──────── Provided data

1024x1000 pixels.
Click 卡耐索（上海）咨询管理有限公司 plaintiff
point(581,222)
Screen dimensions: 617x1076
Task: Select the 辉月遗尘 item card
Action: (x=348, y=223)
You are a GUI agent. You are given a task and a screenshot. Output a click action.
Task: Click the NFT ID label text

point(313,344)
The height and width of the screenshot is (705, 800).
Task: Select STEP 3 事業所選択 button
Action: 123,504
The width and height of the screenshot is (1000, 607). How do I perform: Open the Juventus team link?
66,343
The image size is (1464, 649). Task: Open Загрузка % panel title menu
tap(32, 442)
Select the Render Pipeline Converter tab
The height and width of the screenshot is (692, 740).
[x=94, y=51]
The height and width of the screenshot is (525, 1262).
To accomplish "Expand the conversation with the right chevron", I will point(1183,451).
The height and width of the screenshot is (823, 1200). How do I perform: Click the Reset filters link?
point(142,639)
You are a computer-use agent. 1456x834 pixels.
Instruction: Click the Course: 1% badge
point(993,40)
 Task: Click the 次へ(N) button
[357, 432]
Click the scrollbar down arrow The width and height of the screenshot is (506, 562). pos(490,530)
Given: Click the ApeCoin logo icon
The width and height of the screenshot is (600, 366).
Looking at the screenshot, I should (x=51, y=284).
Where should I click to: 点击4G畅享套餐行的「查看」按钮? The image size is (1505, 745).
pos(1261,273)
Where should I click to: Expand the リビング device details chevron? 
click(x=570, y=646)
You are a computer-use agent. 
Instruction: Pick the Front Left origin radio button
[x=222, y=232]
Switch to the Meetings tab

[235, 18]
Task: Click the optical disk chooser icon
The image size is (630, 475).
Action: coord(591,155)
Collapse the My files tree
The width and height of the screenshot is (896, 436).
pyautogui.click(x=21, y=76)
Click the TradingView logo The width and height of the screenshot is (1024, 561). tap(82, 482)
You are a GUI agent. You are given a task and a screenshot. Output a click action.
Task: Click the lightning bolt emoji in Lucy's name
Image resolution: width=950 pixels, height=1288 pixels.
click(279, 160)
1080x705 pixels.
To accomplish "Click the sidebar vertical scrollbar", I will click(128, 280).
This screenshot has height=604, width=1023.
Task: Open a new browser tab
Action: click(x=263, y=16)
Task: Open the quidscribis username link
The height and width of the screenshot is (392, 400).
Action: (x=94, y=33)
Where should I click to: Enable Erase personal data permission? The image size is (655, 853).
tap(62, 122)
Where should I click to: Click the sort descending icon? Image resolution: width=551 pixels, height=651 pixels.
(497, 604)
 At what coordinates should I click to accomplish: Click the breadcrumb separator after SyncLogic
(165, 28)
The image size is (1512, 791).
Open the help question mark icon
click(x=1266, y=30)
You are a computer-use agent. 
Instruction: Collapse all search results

────────────────

▸ Objective
How many lines of the listing above contain the word "Where"? Reply with the number alone.

▸ Solution to this problem
4